O empate por 1 a 1 com o Bragantino acendeu um sinal de alerta no Botafogo: o clube caiu para a 14ª colocação do Brasileiro e tem apenas quatro pontos de vantagem sobre a zona de rebaixamento. A diretoria, que há uma semana dava respaldo ao interino Rodrigo Bellão após sequência dura contra os líderes, passou a tratar a escolha do novo treinador como prioridade imediata até a Data Fifa.

A urgência é explicada pela sequência que se aproxima: nesta quarta-feira o Alvinegro enfrenta o Grêmio, em jogo atrasado da 21ª rodada, e depois pega o Mirassol, fora de casa. São dois confrontos diretos com equipes que ocupam posições imediatamente abaixo — adversários que separam o clube carioca do Z-4 — e que podem ditar o rumo da temporada caso não venham resultados rápidos.

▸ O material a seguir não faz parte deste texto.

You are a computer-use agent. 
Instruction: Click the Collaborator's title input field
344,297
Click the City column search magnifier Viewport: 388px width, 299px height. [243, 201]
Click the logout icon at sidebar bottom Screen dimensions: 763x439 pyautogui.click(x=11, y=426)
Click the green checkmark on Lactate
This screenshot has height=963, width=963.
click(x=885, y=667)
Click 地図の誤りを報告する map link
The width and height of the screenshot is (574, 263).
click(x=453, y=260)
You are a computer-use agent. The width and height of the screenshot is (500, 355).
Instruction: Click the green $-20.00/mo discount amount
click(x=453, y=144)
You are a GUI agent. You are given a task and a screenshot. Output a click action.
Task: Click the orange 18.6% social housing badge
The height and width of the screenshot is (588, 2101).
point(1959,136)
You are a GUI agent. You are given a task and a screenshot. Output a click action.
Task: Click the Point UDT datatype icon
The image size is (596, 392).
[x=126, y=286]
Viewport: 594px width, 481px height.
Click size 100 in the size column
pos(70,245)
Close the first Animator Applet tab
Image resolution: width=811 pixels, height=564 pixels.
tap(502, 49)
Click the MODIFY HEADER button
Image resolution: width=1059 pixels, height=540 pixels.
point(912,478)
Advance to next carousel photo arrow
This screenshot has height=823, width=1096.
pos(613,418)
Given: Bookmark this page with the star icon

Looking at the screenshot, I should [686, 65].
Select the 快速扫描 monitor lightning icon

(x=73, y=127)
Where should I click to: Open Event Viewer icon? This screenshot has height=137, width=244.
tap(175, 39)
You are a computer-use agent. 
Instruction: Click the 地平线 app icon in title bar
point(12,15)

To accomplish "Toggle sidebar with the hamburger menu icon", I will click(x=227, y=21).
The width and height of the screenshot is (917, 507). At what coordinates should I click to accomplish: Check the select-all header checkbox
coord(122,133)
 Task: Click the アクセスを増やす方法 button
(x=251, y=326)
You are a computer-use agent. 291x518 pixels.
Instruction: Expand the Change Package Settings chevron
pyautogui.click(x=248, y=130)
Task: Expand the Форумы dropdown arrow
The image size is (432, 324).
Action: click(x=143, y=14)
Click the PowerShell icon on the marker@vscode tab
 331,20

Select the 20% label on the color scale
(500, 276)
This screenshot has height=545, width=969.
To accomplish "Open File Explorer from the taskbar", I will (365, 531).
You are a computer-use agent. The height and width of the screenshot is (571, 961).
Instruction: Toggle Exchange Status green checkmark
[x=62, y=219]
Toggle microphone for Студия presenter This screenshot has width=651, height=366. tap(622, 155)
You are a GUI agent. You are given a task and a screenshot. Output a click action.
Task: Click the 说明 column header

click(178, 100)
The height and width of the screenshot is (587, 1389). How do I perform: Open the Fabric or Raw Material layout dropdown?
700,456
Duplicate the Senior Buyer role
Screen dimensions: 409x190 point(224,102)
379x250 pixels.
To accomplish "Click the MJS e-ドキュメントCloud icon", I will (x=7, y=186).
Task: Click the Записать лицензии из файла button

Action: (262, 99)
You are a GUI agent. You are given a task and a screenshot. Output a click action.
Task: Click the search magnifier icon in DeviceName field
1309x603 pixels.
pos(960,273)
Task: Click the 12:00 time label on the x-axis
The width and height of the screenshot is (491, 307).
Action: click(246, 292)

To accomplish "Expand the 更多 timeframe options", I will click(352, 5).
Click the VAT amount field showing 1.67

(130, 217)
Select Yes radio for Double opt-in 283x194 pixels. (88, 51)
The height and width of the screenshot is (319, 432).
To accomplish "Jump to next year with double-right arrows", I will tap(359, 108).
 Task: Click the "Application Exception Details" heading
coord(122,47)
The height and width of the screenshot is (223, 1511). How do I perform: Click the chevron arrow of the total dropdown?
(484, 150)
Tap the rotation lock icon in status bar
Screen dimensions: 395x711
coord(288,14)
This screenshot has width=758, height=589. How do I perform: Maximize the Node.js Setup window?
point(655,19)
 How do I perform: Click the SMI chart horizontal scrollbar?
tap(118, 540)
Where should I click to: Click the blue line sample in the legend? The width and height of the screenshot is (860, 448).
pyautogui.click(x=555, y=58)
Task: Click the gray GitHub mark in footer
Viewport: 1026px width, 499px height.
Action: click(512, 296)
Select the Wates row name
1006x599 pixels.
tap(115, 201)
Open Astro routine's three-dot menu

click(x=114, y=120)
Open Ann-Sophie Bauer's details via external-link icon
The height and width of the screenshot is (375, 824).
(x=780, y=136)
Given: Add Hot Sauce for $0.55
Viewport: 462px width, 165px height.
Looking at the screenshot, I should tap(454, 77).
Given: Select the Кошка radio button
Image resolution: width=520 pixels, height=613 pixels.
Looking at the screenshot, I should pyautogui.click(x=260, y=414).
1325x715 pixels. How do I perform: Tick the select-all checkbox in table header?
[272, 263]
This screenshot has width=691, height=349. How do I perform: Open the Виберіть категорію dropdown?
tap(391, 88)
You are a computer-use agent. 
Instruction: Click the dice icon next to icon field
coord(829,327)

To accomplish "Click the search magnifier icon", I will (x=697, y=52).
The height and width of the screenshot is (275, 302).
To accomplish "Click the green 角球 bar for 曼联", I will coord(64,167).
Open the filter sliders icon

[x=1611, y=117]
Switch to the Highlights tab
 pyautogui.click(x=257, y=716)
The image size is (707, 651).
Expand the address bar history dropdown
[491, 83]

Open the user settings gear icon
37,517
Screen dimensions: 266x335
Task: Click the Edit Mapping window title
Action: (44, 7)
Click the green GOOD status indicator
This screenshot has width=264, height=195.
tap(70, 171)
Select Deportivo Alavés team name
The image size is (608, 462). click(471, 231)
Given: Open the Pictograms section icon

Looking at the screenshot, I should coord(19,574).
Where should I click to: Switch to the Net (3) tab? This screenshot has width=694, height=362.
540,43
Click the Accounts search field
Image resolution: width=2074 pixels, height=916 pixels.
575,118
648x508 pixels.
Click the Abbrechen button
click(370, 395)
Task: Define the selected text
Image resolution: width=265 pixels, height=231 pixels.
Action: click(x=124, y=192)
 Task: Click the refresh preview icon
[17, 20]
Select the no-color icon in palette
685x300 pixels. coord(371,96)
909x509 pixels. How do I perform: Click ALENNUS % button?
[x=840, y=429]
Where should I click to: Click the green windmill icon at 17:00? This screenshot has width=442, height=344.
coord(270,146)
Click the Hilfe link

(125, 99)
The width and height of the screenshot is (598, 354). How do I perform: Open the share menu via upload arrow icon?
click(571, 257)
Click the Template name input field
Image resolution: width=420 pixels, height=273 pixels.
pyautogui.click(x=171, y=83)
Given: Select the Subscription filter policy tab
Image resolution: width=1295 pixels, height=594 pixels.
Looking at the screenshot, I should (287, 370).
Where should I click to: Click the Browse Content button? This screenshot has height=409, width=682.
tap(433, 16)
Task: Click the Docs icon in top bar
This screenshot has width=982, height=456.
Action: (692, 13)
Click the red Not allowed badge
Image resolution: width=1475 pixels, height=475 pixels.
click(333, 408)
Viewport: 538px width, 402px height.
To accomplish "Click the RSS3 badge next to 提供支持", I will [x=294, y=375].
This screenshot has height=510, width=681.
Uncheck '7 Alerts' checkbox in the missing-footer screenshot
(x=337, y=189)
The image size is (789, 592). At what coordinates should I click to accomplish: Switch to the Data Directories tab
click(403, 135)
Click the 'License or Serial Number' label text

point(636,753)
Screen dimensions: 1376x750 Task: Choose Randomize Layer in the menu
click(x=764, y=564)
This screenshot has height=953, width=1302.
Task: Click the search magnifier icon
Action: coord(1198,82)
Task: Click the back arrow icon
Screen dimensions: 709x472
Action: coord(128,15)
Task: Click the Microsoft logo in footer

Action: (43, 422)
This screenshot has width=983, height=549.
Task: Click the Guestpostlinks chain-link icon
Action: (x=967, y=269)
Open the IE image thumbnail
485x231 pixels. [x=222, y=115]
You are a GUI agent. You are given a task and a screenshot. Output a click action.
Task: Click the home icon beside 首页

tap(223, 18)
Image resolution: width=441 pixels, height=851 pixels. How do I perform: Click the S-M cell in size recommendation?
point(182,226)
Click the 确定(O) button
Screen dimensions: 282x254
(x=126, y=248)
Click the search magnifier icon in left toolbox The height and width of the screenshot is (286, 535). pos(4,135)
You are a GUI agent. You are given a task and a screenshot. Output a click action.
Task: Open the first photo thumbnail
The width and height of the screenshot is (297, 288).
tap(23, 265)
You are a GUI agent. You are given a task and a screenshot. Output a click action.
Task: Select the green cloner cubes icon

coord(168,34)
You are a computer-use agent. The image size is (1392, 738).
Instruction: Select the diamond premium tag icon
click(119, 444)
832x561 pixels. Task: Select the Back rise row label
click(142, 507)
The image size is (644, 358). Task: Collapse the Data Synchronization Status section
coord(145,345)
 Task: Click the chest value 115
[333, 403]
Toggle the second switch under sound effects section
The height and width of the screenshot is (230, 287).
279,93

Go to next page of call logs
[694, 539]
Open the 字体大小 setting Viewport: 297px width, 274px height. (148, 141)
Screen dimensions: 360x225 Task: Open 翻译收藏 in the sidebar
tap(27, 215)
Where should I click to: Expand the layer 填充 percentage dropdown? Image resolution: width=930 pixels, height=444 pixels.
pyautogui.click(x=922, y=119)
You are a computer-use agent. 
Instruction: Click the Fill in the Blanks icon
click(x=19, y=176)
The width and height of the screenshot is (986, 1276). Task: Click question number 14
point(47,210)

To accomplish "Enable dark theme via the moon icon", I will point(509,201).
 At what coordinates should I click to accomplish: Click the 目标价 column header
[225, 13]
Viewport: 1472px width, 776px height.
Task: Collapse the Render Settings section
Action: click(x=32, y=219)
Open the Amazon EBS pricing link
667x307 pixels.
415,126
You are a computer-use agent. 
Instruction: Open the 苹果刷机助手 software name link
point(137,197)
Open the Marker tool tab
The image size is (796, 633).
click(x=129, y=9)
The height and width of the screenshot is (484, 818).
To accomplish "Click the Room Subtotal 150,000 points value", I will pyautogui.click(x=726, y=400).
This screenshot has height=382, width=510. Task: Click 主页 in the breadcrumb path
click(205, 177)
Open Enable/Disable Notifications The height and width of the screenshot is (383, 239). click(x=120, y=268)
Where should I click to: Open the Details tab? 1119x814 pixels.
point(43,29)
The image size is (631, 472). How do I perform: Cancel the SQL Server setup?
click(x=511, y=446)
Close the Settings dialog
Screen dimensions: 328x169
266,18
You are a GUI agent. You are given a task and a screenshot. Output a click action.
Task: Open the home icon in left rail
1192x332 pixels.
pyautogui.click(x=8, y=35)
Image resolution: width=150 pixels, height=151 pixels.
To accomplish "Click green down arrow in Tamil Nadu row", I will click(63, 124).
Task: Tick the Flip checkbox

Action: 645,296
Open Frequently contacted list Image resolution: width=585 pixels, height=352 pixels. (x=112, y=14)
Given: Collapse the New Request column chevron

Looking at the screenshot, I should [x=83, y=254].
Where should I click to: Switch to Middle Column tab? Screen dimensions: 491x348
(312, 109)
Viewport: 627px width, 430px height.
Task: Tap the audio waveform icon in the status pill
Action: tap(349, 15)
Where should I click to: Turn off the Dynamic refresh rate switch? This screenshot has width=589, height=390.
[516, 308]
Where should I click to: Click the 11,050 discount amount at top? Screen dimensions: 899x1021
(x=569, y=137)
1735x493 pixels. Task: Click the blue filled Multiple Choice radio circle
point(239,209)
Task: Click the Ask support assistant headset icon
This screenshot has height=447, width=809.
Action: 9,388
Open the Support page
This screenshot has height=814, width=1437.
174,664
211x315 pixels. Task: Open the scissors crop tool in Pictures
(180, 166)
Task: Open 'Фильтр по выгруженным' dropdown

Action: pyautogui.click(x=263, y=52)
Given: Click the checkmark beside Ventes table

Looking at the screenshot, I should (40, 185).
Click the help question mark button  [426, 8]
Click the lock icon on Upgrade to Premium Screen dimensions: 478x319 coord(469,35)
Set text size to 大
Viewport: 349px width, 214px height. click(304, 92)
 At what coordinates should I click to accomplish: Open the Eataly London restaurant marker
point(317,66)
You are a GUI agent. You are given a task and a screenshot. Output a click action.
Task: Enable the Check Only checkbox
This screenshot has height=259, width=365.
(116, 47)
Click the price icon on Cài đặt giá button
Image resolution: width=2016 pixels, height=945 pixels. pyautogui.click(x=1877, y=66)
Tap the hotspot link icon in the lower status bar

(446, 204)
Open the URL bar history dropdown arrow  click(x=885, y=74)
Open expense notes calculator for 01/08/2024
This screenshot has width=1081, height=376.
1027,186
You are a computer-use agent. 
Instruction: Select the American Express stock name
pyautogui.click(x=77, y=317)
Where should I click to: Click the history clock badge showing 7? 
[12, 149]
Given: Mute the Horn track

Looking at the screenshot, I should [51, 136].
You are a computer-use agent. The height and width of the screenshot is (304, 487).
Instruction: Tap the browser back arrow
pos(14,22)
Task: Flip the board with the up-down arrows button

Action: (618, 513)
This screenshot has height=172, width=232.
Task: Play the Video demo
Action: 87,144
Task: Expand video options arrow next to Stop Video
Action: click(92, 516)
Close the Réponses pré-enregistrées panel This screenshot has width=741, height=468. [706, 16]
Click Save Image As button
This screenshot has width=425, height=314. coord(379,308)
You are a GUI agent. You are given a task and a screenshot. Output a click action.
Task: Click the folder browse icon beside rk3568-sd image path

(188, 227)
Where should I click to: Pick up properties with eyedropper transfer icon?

Nos bastidores, o clube já descartou alguns nomes e sinalizou preferência por técnicos brasileiros, sem abrir espaço para estrangeiros. A exigência é clara: o novo treinador terá de apresentar impacto imediato. Trata-se do terceiro comandante da temporada e do décimo desde o início da era SAF, cenário que evidencia a instabilidade técnica e administrativa após eliminações precoces em Libertadores, Sul-Americana e Copa do Brasil.

A solução rápida é necessária, mas arriscada. Trocas constantes de comando cobram preço esportivo e político — elevam a pressão sobre elenco e diretoria e reduzem margem para projetos de recuperação. Enquanto a decisão não sai, Bellão seguirá à beira do gramado contra o Grêmio, numa espécie de limbo que pode acelerar a necessidade de escolhas mais pragmáticas do clube.